71 Days to November 5
NIKE Half Marathon
Sunday, August 27
Goal: 2:05
I skipped running class due to rain. The last time I ran in the rain I got sick and I can't afford to get sick right now. Rain during the marathon will be fine. I can get sick after November 5.
It was a smart choice to take yesterday off from running (I did weights in the morning) as I was feeling pretty beat. The four miles this morning were nothing. Wow, if you'd told me two years ago that a 4 mile run would be a cake walk I'd not have believed it. Now, I look forward to the short runs because I know the long run is coming.
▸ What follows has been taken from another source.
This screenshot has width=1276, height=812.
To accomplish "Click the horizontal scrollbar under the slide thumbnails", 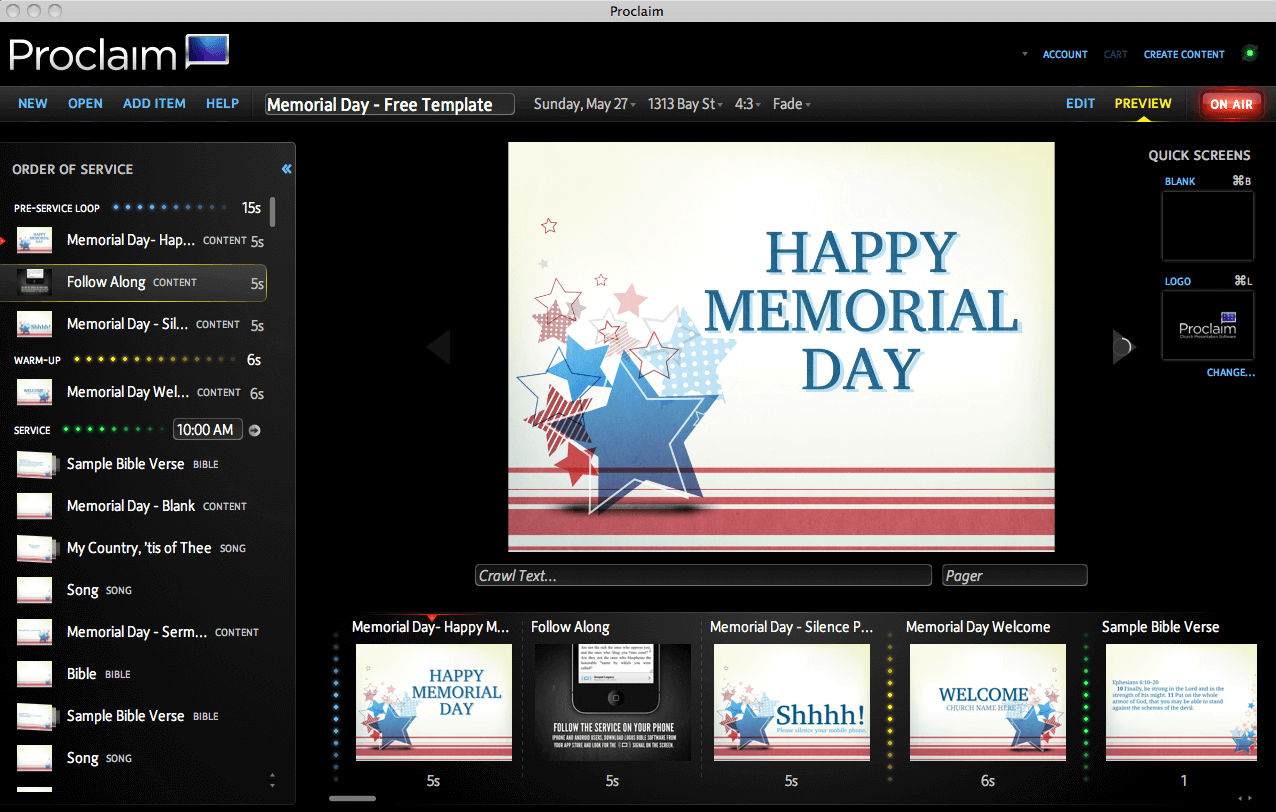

This weekend is 13.1 miles for the NIKE Half Marathon which I'm totally psyched about. First time ever in NYC. I'm already planning how I'll get to sleep on Saturday night, as I'm anticipating serious anxiety and sleeplessness. So, I've got my Tylenol PM all ready to go and I want to be in bed by 8:00.
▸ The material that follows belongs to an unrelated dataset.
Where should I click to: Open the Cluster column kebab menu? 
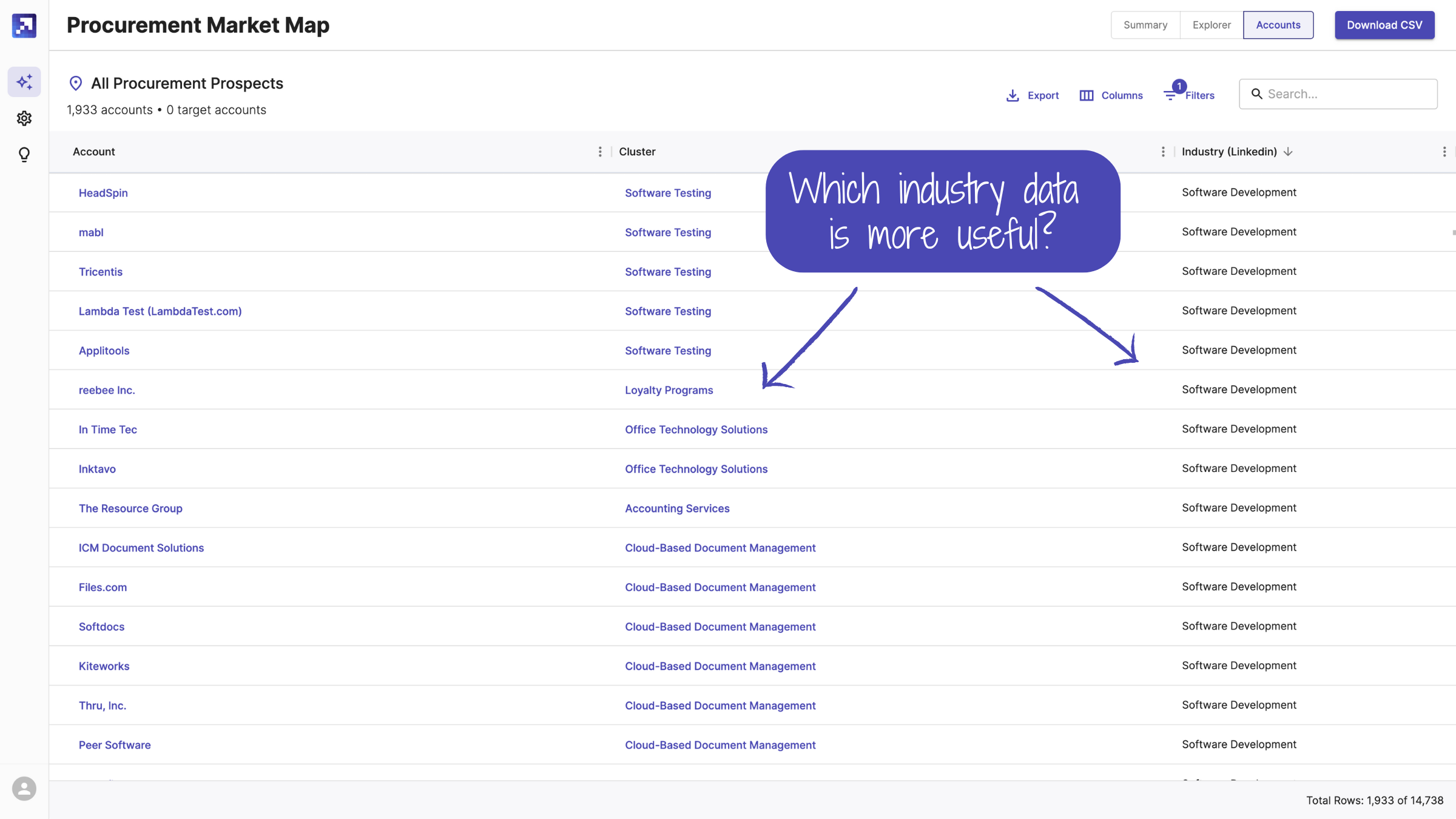click(1163, 152)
Kathleen massaged me Wednesday night. I wish I could afford massages every week. I was so relaxed and slept like a rock. Problem is I am not getting enough sleep. Lately, I hit the bed and I'm out which is really unusual for me as I'm prone to anxiety attacks, but these days I can't keep my eyes open for more than two minutes once I'm in bed. Yeah running!
Carb load, carb load, hydrate, hydrate. That's my mantra this week as I prepare for Sunday. I can't wait. I set a goal of finishing in 2:05, which is about 8 minutes faster than my fastest time. Why do I get nervous when I set a goal? If I don't make it it's okay, nothing bad will happen, the earth will continue to spin, the day will go on. So, why do I hesitate to make the goal, and why do I hesitate to tell anyone about it? I'm strong, I'm prepared, I'm tough. There is no reason why I should be afraid to set pace goals.